*Problem description*. Lines that contain "logo" are to be copied from the material, every one of them.
■ ■ ■ ■ ■ ■ ■
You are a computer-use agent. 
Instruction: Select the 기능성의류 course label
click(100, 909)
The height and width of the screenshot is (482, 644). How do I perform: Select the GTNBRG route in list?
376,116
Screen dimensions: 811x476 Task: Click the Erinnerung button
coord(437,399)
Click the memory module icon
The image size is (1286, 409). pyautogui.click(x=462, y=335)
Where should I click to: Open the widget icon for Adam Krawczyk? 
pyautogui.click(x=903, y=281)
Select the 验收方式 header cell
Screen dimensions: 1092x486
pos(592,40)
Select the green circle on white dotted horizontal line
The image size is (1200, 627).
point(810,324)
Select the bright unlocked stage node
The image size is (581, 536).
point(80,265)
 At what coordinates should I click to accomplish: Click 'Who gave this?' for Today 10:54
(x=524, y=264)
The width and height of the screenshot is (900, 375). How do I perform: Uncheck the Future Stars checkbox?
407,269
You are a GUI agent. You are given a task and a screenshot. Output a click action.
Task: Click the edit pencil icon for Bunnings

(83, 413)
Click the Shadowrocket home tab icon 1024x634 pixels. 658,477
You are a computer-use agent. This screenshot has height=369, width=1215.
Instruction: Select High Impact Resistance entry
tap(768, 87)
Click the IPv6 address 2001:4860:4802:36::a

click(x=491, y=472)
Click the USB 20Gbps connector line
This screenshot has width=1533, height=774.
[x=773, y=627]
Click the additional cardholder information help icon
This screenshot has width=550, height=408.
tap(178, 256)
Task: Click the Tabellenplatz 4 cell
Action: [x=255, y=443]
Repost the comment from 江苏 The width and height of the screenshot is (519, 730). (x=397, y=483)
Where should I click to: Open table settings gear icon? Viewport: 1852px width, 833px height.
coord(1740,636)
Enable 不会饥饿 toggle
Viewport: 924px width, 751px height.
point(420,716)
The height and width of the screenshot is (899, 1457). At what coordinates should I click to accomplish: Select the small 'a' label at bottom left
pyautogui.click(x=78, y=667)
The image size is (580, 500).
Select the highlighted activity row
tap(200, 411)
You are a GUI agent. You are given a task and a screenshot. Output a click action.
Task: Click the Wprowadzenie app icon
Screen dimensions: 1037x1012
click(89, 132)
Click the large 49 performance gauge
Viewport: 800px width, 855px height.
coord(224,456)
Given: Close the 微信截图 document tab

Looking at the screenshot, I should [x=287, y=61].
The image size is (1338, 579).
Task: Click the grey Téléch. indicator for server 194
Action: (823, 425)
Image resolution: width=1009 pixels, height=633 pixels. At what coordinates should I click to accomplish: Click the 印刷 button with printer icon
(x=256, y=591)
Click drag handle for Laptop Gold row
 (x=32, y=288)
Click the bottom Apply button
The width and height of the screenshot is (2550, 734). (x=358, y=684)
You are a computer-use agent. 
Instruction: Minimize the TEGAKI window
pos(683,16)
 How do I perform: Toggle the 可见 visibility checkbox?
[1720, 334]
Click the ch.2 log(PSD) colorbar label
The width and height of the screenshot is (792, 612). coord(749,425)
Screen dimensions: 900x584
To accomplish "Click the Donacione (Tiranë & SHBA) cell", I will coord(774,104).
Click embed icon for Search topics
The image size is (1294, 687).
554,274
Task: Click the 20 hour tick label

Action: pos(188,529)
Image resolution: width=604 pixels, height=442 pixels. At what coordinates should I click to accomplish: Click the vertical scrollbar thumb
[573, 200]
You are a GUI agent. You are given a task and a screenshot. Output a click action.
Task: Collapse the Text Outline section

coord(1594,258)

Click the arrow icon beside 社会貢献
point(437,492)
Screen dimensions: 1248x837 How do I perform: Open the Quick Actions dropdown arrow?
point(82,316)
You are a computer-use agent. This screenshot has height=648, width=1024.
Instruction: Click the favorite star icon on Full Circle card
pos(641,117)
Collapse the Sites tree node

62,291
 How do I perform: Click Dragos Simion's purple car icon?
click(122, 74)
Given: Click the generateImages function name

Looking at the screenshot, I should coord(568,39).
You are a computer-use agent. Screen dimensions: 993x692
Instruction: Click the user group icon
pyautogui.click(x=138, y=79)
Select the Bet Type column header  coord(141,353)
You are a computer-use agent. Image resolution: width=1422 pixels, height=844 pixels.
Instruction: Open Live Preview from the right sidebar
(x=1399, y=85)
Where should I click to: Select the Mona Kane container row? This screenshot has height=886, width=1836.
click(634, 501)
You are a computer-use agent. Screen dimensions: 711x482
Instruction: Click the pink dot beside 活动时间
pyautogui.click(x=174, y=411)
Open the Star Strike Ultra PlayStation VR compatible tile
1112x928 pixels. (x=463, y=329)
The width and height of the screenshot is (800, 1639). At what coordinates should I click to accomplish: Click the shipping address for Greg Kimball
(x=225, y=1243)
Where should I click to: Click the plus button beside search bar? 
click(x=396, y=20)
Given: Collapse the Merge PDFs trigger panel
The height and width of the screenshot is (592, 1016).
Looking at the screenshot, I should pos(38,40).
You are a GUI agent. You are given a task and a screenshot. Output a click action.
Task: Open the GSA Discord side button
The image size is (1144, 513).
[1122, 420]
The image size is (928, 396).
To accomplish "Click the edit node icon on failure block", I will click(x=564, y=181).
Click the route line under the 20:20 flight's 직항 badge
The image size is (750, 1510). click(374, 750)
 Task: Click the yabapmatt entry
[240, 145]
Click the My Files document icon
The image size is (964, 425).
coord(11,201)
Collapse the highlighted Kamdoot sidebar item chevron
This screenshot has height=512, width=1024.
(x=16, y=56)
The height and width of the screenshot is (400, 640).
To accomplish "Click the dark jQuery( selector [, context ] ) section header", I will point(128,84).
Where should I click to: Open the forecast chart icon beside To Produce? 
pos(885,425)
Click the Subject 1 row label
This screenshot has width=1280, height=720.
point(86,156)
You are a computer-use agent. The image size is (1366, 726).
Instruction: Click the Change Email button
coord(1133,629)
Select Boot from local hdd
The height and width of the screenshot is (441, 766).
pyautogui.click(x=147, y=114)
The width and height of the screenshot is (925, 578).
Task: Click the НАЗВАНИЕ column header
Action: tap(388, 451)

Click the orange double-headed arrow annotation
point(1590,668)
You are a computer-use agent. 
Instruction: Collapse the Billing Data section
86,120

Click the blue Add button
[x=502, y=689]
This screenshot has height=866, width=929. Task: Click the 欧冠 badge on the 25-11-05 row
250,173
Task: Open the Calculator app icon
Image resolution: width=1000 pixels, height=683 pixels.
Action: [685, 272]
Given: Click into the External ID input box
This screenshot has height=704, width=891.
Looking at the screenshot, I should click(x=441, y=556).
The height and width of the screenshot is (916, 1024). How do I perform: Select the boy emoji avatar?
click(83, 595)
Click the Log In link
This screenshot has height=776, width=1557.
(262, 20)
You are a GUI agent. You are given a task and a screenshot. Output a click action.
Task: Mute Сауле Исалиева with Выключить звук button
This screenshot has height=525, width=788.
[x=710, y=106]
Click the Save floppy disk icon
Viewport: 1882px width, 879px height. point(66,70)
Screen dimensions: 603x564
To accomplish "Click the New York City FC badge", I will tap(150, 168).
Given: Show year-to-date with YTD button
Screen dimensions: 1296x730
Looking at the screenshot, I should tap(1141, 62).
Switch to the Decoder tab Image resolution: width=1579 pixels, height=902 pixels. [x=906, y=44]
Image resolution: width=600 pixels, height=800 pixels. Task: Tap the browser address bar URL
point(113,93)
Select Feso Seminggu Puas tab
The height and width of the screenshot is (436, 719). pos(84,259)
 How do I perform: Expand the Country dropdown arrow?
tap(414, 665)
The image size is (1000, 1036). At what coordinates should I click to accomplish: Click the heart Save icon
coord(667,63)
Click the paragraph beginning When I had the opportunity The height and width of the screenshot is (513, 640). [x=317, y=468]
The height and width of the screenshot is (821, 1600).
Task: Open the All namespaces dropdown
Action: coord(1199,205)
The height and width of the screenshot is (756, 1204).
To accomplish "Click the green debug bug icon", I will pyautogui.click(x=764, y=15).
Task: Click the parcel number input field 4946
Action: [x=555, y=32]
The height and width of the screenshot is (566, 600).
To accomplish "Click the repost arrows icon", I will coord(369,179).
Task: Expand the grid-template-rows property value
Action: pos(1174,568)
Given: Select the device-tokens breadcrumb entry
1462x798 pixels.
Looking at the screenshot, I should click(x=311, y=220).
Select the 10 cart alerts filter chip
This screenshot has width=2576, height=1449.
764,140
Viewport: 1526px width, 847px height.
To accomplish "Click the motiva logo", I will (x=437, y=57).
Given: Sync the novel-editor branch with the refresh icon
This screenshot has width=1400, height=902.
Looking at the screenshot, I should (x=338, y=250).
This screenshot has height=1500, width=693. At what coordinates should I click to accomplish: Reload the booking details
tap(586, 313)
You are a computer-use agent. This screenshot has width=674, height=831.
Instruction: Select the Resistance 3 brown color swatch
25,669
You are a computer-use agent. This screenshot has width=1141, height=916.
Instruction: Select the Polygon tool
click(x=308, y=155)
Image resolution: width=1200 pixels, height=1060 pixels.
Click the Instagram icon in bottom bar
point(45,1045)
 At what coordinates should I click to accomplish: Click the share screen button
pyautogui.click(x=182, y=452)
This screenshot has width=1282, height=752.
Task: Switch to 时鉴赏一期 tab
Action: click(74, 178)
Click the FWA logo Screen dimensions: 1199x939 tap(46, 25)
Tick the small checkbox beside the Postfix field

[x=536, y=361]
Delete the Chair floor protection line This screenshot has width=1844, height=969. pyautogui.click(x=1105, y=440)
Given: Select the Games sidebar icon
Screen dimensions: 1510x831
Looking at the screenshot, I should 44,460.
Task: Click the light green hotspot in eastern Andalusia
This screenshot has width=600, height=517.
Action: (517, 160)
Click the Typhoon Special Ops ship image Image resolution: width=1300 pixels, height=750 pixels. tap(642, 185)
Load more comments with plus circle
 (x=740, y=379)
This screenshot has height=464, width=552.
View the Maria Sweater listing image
■ ■ ■ ■ ■ ■ ■
*Worked solution*.
To accomplish "Click the motiva logo", I will (x=437, y=57).
Click the FWA logo Screen dimensions: 1199x939 tap(46, 25)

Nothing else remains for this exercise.